A ‘paycheck protection’ provision was removed right away too. That would have mandated annual approval for teachers union members to have their dues withheld from paychecks. Unions viewed it as an anti-organized labor provision.
The House Education committee also voted to remove an entire section that detailing the consequences of a work stoppage. Originally, the bill would have withheld pay if a work stoppage closed schools. Extracurricular activities would have been canceled.
The committee altered a section that would have removed seniority as the main factor in job retention. Now seniority is linked to evaluations in those instances.
An amendment passed by the committee would provide money for innovation zones, which are already in West Virginia law but without funding.
Parent David Howell told lawmakers West Virginia’s school system needs to provide more choices.

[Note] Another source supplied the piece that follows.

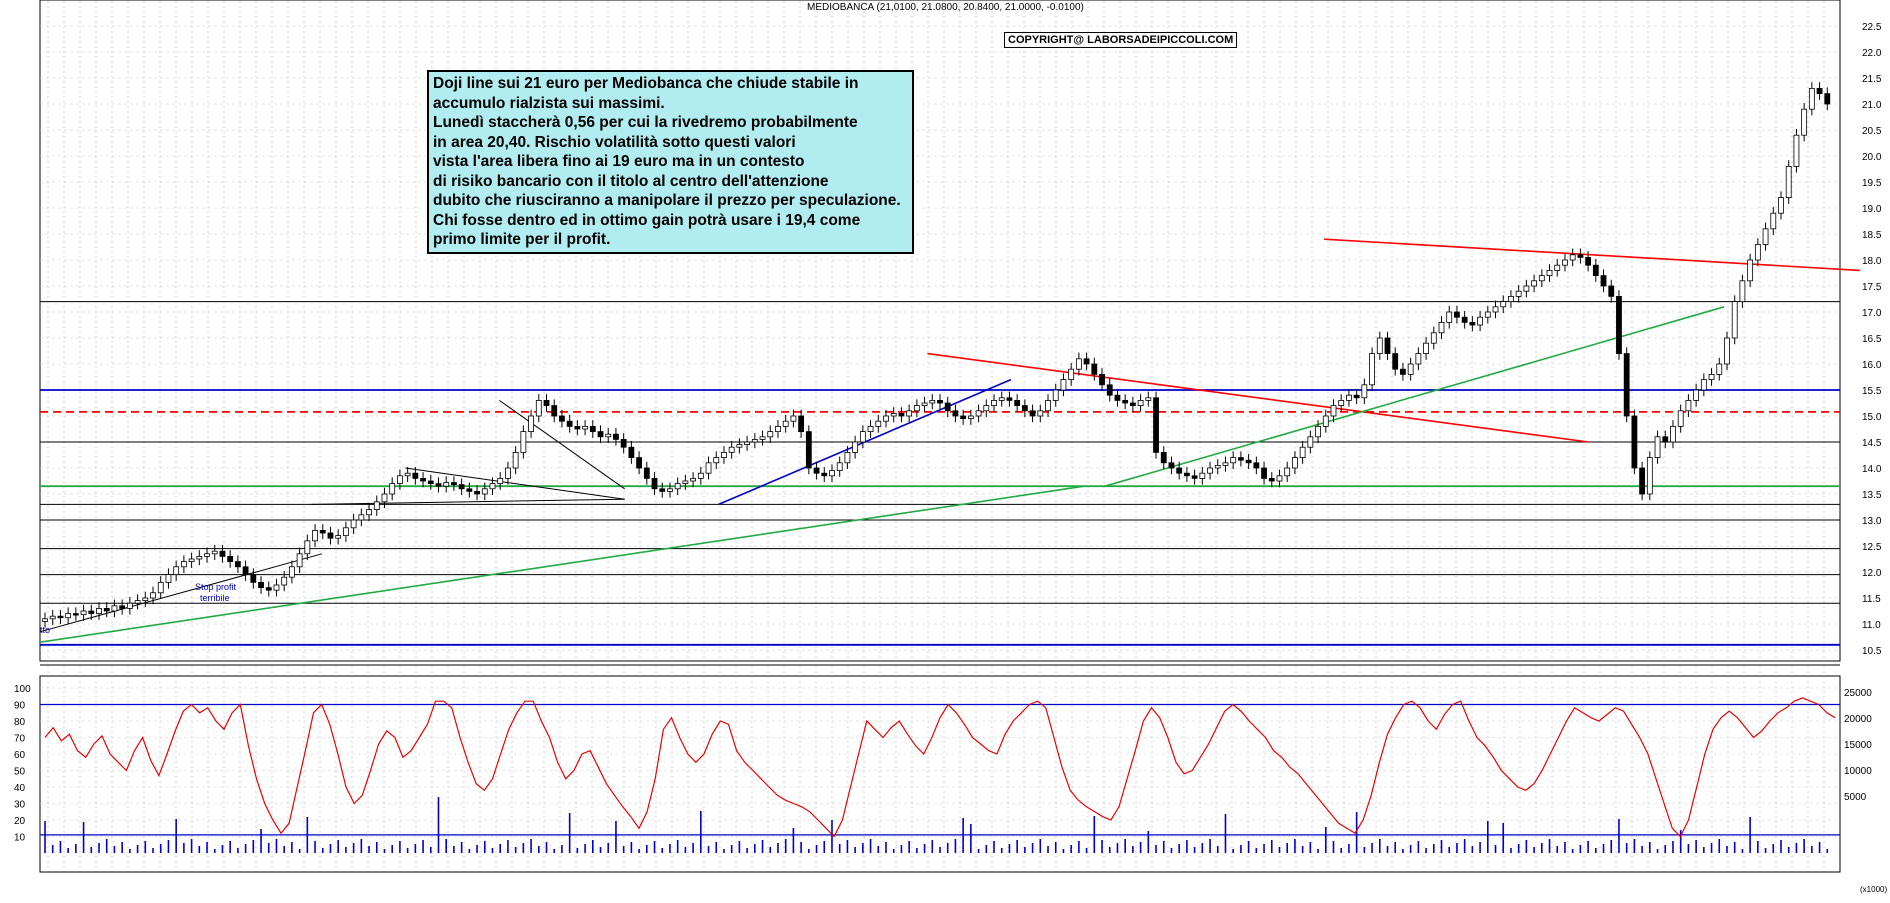 Image resolution: width=1890 pixels, height=903 pixels. What do you see at coordinates (1872, 184) in the screenshot?
I see `price-tick-label: 19.5` at bounding box center [1872, 184].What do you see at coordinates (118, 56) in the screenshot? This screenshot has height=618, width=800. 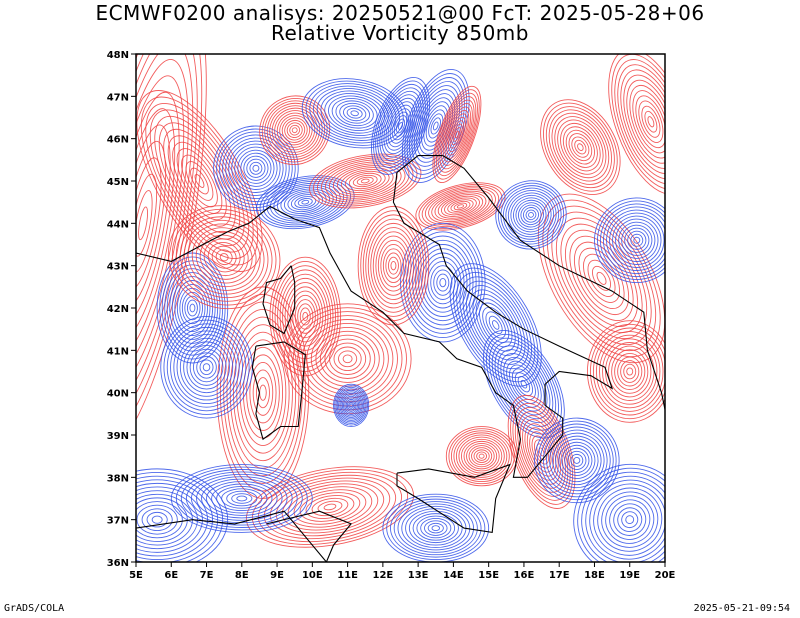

“You made promises that you would do educational reform in this state,” he said. “I would implore you to pass this bill as handed to you by the Senate.”
Tim Woodward, superintendent of Hancock County schools, said West Virginia needs broader societal changes to help support the school systems.
“We’ve got to come in and comprehensively change our communities. Our communities are hurting,” he said. “Until we face the fact that schools are symptom, not the problem, we’re going to go around and around.”
Debra Sullivan, former principal of Charleston Catholic and now state school board member, argued against including the charter schools and educational savings accounts components.
“Proposals to divert public funding to support private education are wrong,” Sullivan said. “Charter schools are private schools in disguise.”
Mickey Blackwell, president of West Virginia’s elementary/middle school principals association, said the entire bill should be scrapped.
“I cannot change your mind in 70 seconds, but I will tell you this bill is specious and won’t do what it sets out to do,” he said. “Kill this bill. Work on the governor’s proposal.”